▶ **ESTRATTO DEL DOCUMENTO**:

━━━━━━━━━━━━━━━━━━━━

9. Quinto. La sovranità non può stare senza popolo, che formi società. Potestà di comandare richiede essenzialmente in altri l'obbligo di obbedire: un relativo non può stare senza l'altro: senza popolo, chi ubbidirà? Dunque senza popolo suddito non vi è sovranità.

10. Sesto. Quindi il popolo essenzialmente ha obbligo di ubbidire. Dunque è un'idea vana, e falsa quella libertà illimitata, che da taluni si spaccia essere uno dei diritti dell' uomo, cioè di poter far tutto ciò, che gli piace, e fisicamente si può fare. Questa chimera di libertà non si trova nei Sovrani, poichè sono soggetti alla legge della Giustizia. (Vedi sopra n. 5. ); non si trova nei popoli, che formano società poichè sono soggetti alle leggi del sovrano: neppur si trova fra i selvaggi erranti, e barbari, poichè sono soggetti al braccio del più forte, ed alle violenze dei loro simili. Dunque non si trova in veruna parte.

11. Settimo. La sovranità è diretta essenzialmente al bene degli uomini. Dio ha creato l'uomo per la felicità. La continua, irresistibile, insuperabile ed a tutti comune tendenza verso la felicità n'è una prova decisiva. Ripugna agli attributi di Dio inserir nell'uomo si fatta tendenza, e non volere, che l'uomo sia felice, e soggettarlo ad una potestà, che non tende a questo fine. Sarebbe contro la sapienza e la bontà di Dio, se tulta una nazione, tutto uno stato si dovesse rapportare ai vantaggi di un uomo solo, o di un corpo di uomini dominante. L'ordine della provvidenza divina cosi s' invertirebbe: Rifletti diceva

Seneca a Nerone, che la Repubblica non è tua; ma tu sei della Repubblica « Adverte Rempublicam non esse tuam, sed te Reipublicae. Egli è evidente, dice il politico Wolfio, che gli uomini non formano una società politica e non si sottomettono alle leggi sue, che per vantaggio lor proprio, e per la loro salvezza. L'autorità sovrana non è dunque stabilita che per il bene comune di tutti i cittadini ( Walf. del diritt. delle genti tom. 1. lib. 1. cap. 4. §. 39. ).

━━━━━━━━━━━━━━━━━━━━

▶ **LAVORO RICHIESTO**:
Ricopia parola per parola il brano sulla sovranità, tutto il tratto che va da "Seneca a Nerone, che" giù fino a "cap. 4. §. 39. ).".

(Dati sulla posizione di parole ed elementi)
━━━━━━━━━━━━━━━━━━━━

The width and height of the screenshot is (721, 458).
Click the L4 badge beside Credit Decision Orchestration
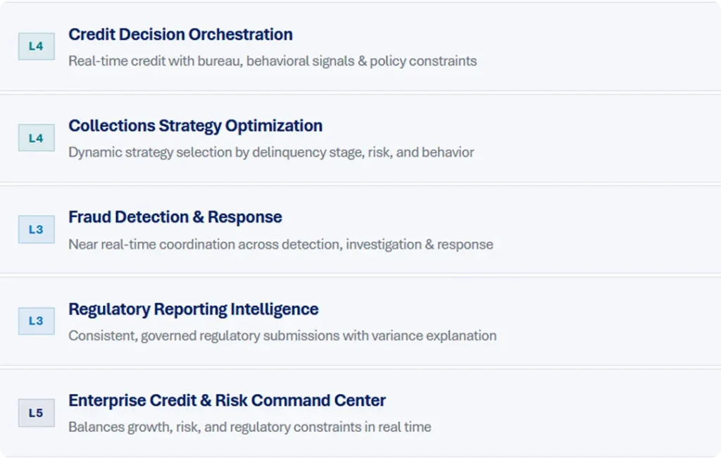click(36, 47)
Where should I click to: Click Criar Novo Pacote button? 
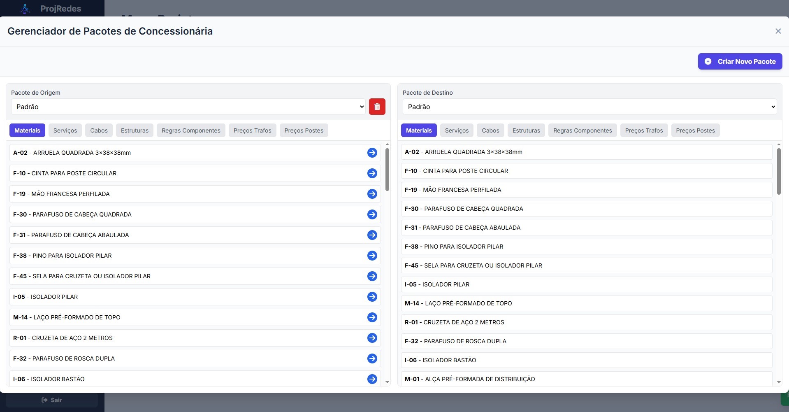click(x=740, y=61)
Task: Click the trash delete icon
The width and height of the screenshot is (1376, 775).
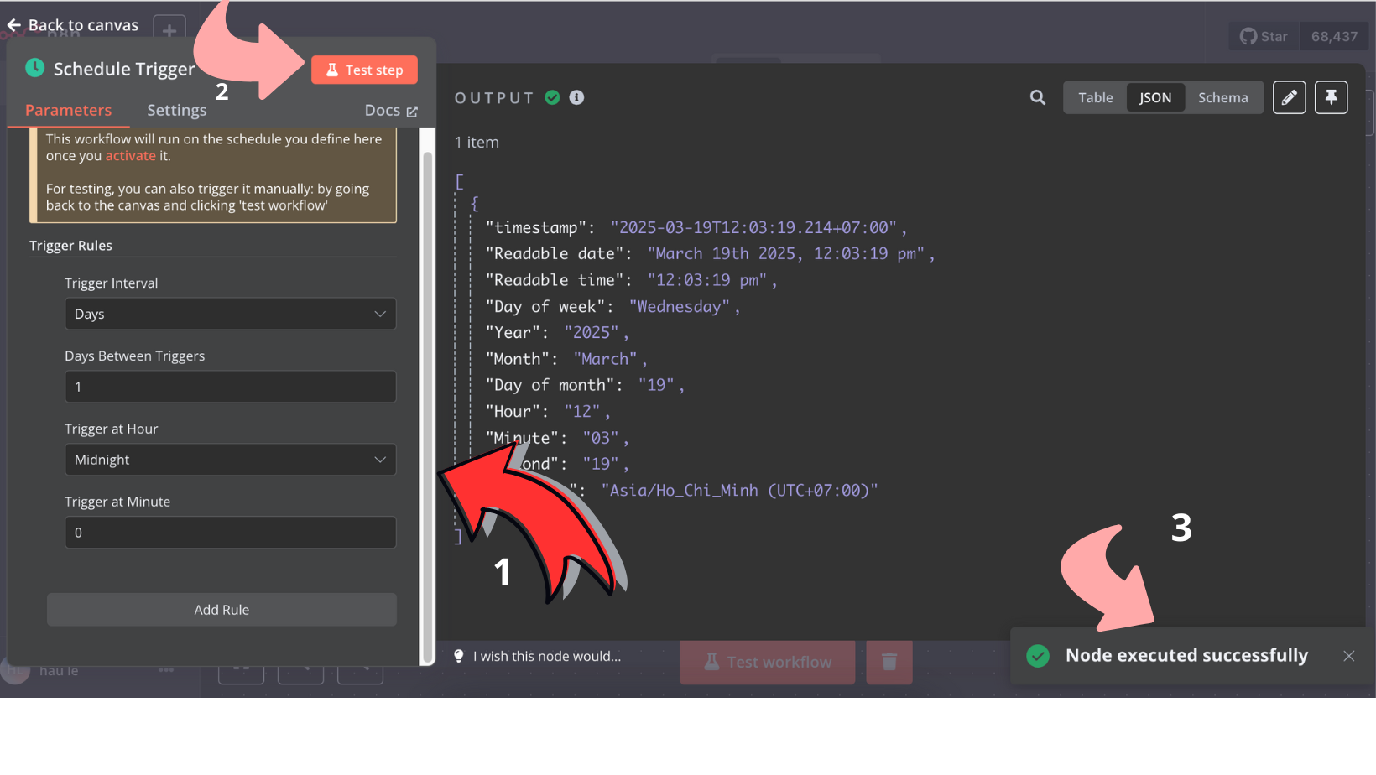Action: point(889,662)
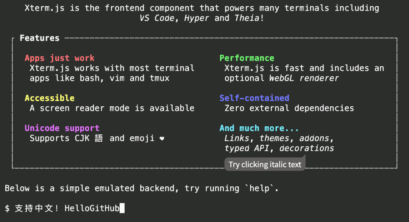Click the red 'Apps just work' heading
Screen dimensions: 409x222
coord(59,58)
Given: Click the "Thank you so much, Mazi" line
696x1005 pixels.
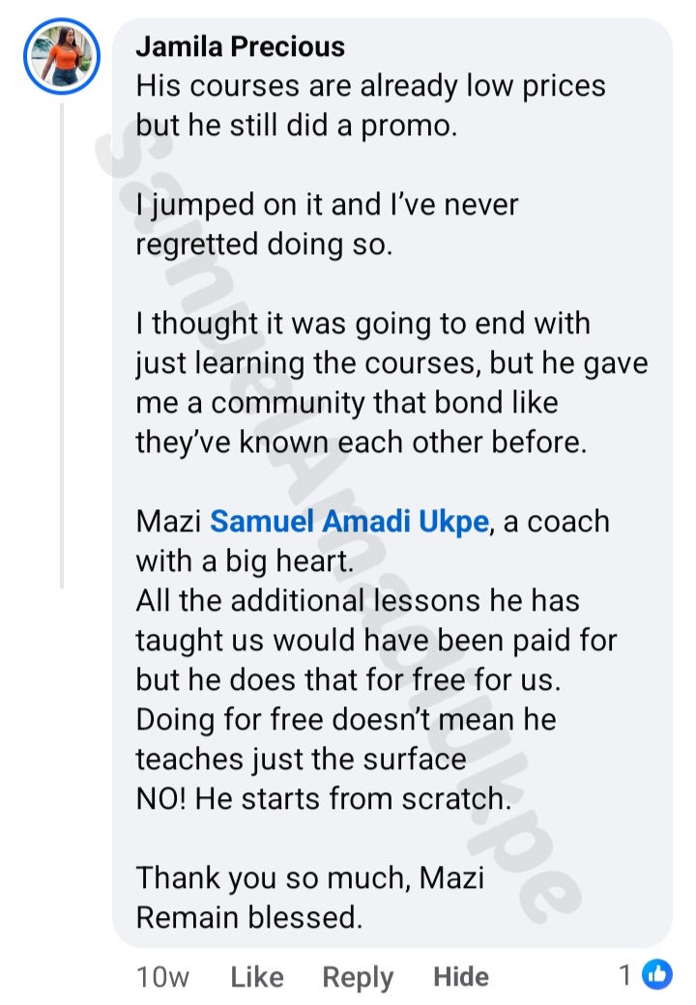Looking at the screenshot, I should [x=310, y=877].
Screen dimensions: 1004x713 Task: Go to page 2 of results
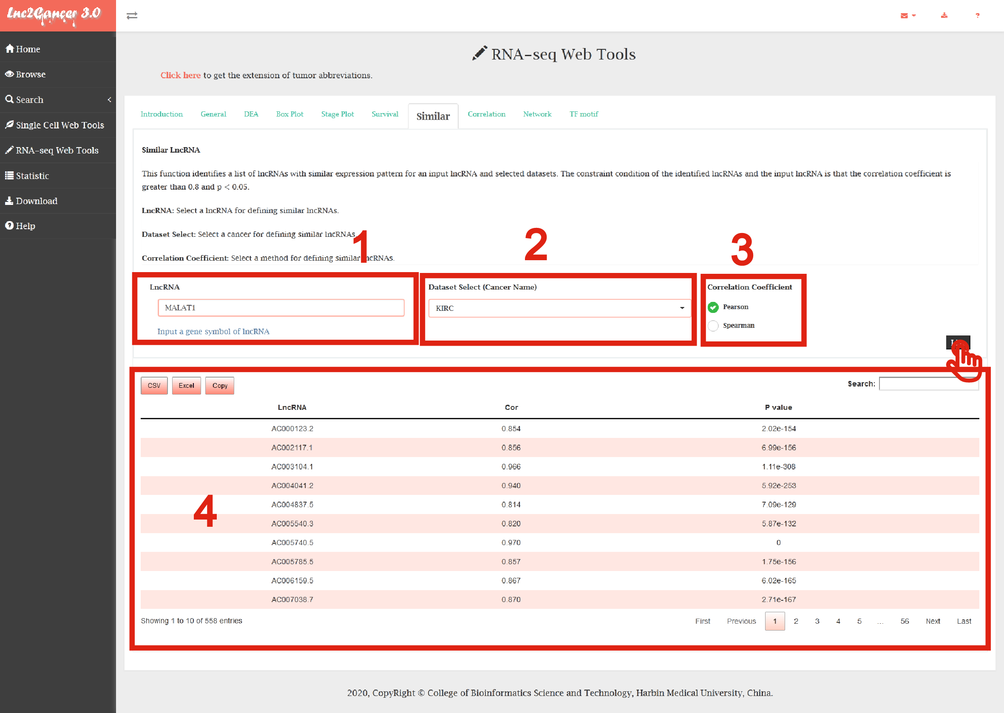(796, 621)
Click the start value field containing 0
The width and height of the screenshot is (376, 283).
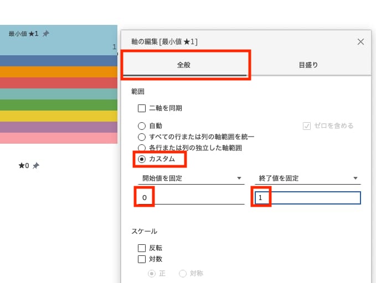(190, 198)

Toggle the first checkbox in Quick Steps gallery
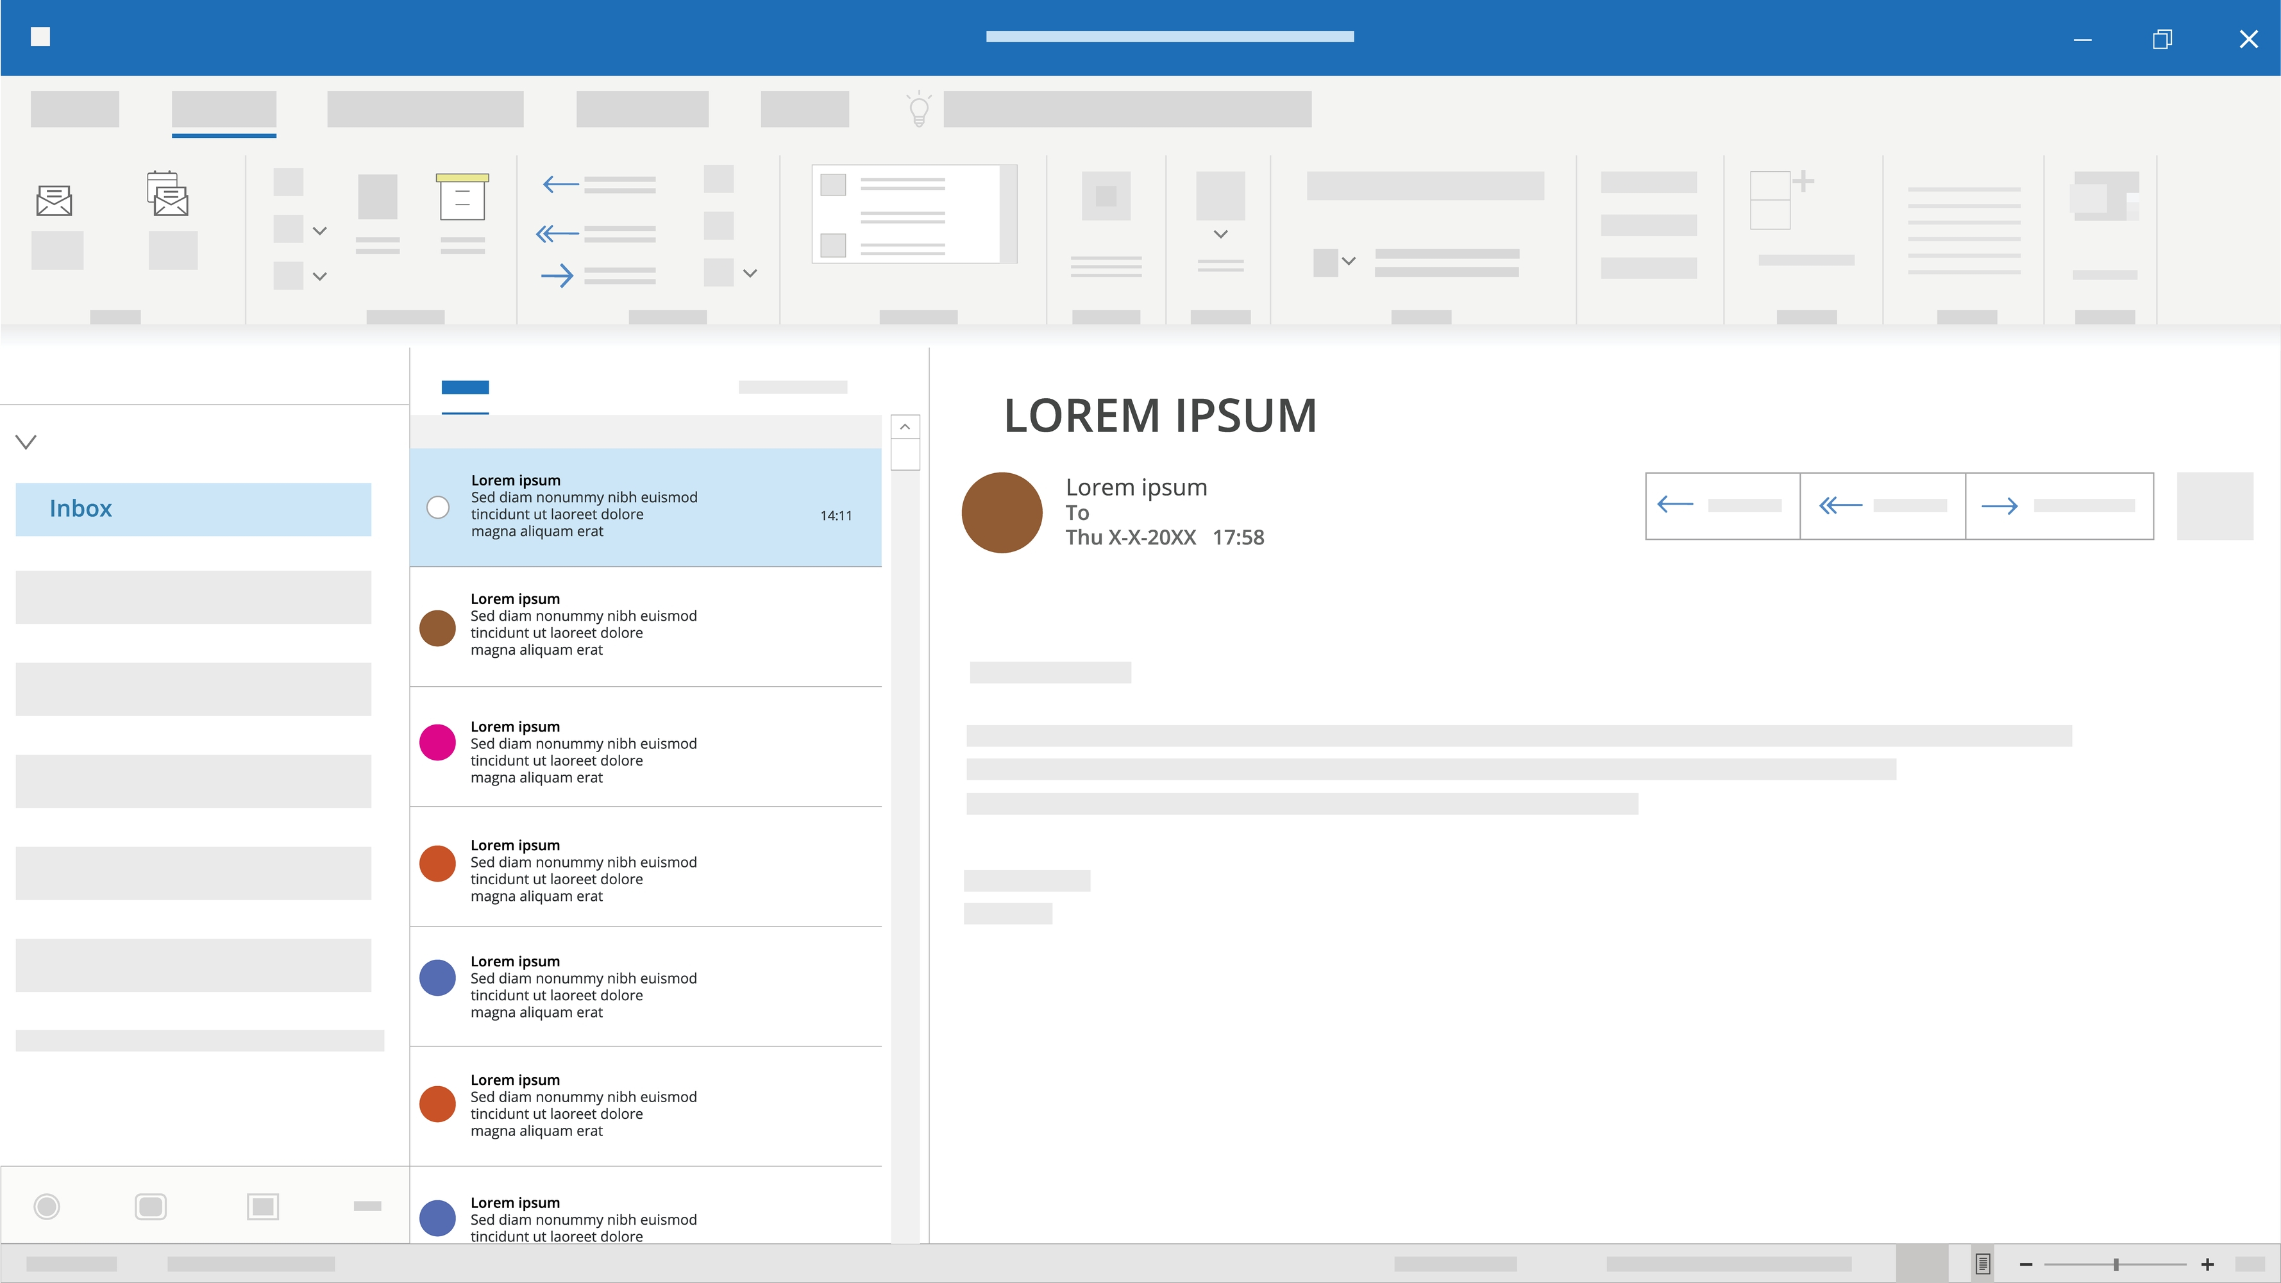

━━━━━━━━━━━━━━━━━━━━

▶ **SOLUZIONE**:
Seneca a Nerone, che la Repubblica non è tua; ma tu sei della Repubblica « Adverte Rempublicam non esse tuam, sed te Reipublicae. Egli è evidente, dice il politico Wolfio, che gli uomini non formano una società politica e non si sottomettono alle leggi sue, che per vantaggio lor proprio, e per la loro salvezza. L'autorità sovrana non è dunque stabilita che per il bene comune di tutti i cittadini ( Walf. del diritt. delle genti tom. 1. lib. 1. cap. 4. §. 39. ).